> ВЫПОЛНИТЕ ЗАДАНИЯ:
A) Что, по словам Первого в тексте о вестерне, заменяет у сэра Ланселота меч и копье?
B) Подхватите текст о вестерне и продолжите спор после последней реплики Второго.

> ИСХОДНЫЙ ТЕКСТ:
......

Елена Карцева - Вестерн. Эволюция жанра
Не удивительно поэтому, что у вестерна — ив критике и среди зрителей — есть вполне искренние противники, горячо доказывающие принципиальную его вредность. Многие их аргументы, звучащие рядом с контрдоводами его поклонников, приближают нас к пониманию двойственности жанра, несущего в себе и хорошее и дурное. Попытаемся же представить, избрав испытанную форму гипотетического диалога, столкновение крайних точек зрения. Тем более что конкретный материал для полемики, во всяком случае для начала спора, у нас уже наготове — недаром столь подробно было рассказано о «Шейне».
Диалог антагонистов
Первый. Вы называете это искусством?
Второй. Несомненно. А вы думаете иначе?
Первый. Еще бы! Ведь, по существу, нас полтора часа кормили ложью. Какая идиллия! Просто пастораль в духе Лонга, в которую въехал на своем верном Коне один из рыцарей круглого стола. Дафнис и Хлоя после десяти лет брака — с добродетельной душой и библией на комоде. Классический голливудский вариант. И сэр Ланселот, прервавший поиски святого Грааля, чтобы расправиться с дерзкими разбойниками. Только вместо меча и копья у него — в духе времени — два восьмизарядных кольта. Кроме того, он еще и мастер раздавать зуботычины — и друзьям и врагам. Я же активный противник того, чтобы зрителей угощали сусальными сказками, приправленными для остроты синяками и револьверным дымком.
Второй. Тем не менее вестерны с неиссякающим удовольствием смотрят миллионы. И от этого факта нельзя отгородиться никакими сердитыми фразами.

......

> ИСХОДНЫЕ ДАННЫЕ:
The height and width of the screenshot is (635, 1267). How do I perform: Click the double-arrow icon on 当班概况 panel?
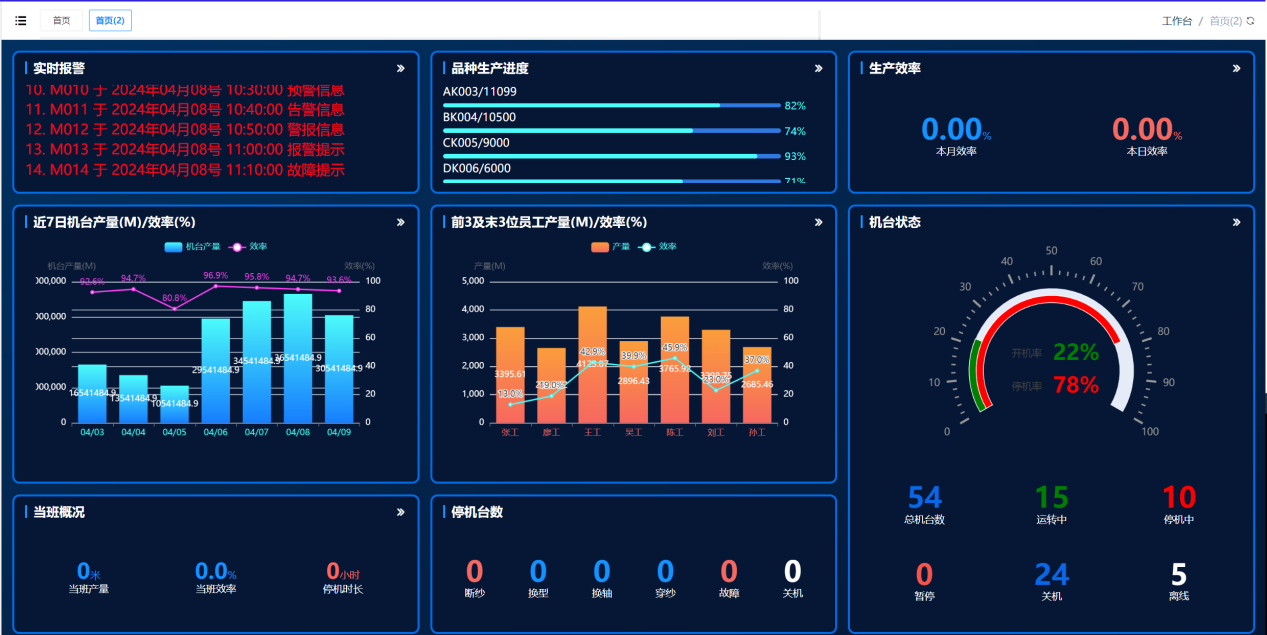401,512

......

> РЕШЁННЫЕ ЗАДАНИЯ:
A) Два восьмизарядных кольта.

B)
Первый. Помилуйте! Сколько раз люди заблуждались, с готовностью поддаваясь умелому, точно рассчитанному обману… Я полагаю, вы достаточно знаете американскую историю, чтобы признать, что ничего похожего на то, что показывают нам в вестернах, на самом деле не было. Там, в реальности, существовали грубые, жестокие, невежественные переселенцы, с оружием в руках, не щадя себя и других рвавшиеся на Запад на даровые и необычайно плодородные земли, сулившие богатство. И на гребне своем эта волна несла мутную пену авантюризма самого дурного пошиба. Аферисты, шулеры, бандиты — кто только не пустился в поход через прерии. Если в нем и участвовали рыцари, то лишь определенного ранга — рыцари большой дороги. А теперь на все это неприглядное прошлое накидывают романтический покров и показывают нам милых, добрых, кристально честных людей, живших в умилительном единении с природой, как будто бы и не они варварски истребляли бизонов, вырубали леса, хищнически охотились. Бандиты, конечно, были. Но их, как куропаток, подстреливали неуязвимые и безупречные джентльмены ковбойского типа, наподобие Шейна, и скакали дальше — к таинственному «сердцу Запада» — для свершения новых подвигов. К тому же порядок наводили мужественные шерифы, и после недолгих треволнений и нескольких убийств второстепенных персонажей все приходило в норму. Порок наказывался, добродетель торжествовала. Вот это и есть вестерн, если взглянуть на него трезвыми глазами.
Второй. Но ваш подход к проблеме удивительно односторонен. Откуда этот странный снобизм? «Грубые, жестокие, невежественные…». Можно подумать, что говорит какой-нибудь придворный эпохи «короля-солнца», почитающий быдлом все третье сословие. И если уж обращаться к истории, стоит прежде всего вспомнить, что в освоении новых земель участвовали не тысячи и даже не- десятки тысяч, а миллионы, то есть значительная часть нации. И как раз такие семьи, как Старреты, составляли типичное большинство переселенцев. Здесь и повесть и фильм верны фактам. Что вам, собственно, не понравилось? Их порядочность, их стремление следовать десяти заповедям, наконец, их доброжелательность к другим? «Библия на комоде»! А что, по-вашему, у них должно лежать — «Похвала глупости» или, быть может, энциклопедия Дидро и Д’Аламбера? Да, это были люди не слишком-то образованные, они вряд ли везли в фургонах томики стихов Эдгара По и «Век разума» Томаса Пейна. Да, обстоятельства бытия, постоянный упорный труд в жестоких условиях освоения новых территорий не оставляли времени для овладения этическими тонкостями. Пионеры были и суровы, и чрезмерно прямолинейны в общении, и излишне категоричны в определении добра и зла. Ни в «Шейне», ни в других вестернах этого никто не скрывает: идилличность вам просто почудилась. Но при всех — с сегодняшней точки зрения — недостатках переселенцы в массе своей были честны, трудолюбивы и отнюдь не чужды доброты и милосердия.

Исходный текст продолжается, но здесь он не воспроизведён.